Regulatory reform needn’t come at the expense of the government’s environmental goals. In fact, outside the EU, there are numerous opportunities to improve regulation while delivering better outcomes for the environment. In particular, there is potential to simplify complex and prescriptive EU environmental regulations, moving from a rules-based approach towards a more outcome-based approach.
Supporters of EU membership wrongly assumed that Brexit would be harmful to the environment. On the contrary, we must not be afraid of reforming EU laws, nor insist on preserving them in aspic.

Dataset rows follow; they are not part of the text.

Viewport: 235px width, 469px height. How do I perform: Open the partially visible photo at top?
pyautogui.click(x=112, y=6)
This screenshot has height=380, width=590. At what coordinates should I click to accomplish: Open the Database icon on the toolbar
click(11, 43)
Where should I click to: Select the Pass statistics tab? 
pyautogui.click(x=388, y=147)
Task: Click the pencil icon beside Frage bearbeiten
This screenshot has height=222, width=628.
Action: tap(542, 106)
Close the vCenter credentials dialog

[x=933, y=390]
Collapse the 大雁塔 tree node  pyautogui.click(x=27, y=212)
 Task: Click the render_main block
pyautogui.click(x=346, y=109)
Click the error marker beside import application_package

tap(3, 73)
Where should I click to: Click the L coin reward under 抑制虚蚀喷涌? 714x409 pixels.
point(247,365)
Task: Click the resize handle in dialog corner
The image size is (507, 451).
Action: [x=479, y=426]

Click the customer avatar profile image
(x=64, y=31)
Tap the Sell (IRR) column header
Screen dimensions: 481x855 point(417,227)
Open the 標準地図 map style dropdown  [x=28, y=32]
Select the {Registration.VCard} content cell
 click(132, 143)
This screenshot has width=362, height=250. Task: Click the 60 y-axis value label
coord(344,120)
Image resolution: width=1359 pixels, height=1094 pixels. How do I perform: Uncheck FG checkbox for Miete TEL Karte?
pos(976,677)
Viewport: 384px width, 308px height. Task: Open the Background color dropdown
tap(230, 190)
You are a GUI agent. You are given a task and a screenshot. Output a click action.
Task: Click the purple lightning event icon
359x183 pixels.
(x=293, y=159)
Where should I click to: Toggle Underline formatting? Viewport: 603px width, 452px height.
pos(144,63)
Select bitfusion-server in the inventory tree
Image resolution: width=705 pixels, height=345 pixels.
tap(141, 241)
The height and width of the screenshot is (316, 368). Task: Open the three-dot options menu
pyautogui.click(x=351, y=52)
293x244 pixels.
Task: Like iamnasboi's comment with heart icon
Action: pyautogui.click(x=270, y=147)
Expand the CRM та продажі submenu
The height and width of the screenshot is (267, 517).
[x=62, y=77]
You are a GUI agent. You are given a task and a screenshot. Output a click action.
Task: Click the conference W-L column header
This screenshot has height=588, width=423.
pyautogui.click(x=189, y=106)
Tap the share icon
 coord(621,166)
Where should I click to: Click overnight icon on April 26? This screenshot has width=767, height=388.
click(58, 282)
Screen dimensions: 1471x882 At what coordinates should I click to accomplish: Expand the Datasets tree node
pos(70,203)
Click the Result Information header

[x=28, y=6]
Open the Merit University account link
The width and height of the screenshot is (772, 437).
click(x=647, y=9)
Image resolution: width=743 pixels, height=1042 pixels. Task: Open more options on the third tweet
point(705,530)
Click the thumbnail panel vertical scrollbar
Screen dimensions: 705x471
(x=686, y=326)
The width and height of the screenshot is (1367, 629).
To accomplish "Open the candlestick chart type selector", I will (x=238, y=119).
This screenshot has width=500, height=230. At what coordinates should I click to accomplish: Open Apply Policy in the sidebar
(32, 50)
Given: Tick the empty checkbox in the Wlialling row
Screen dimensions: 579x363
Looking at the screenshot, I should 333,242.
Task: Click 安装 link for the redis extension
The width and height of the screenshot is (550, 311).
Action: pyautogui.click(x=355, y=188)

The phaseout of the bloc’s Common Agricultural Policy – now underway – will reduce wasteful, regressive, and environmentally harmful public spending that was forced upon us by the EU. The new farm payments system in England will instead spend taxpayers’ money on buying things the public values, but which the market doesn’t currently deliver, namely environmental benefits like cleaner rivers, while investing in the natural assets that guarantee our food security, such as healthy soils.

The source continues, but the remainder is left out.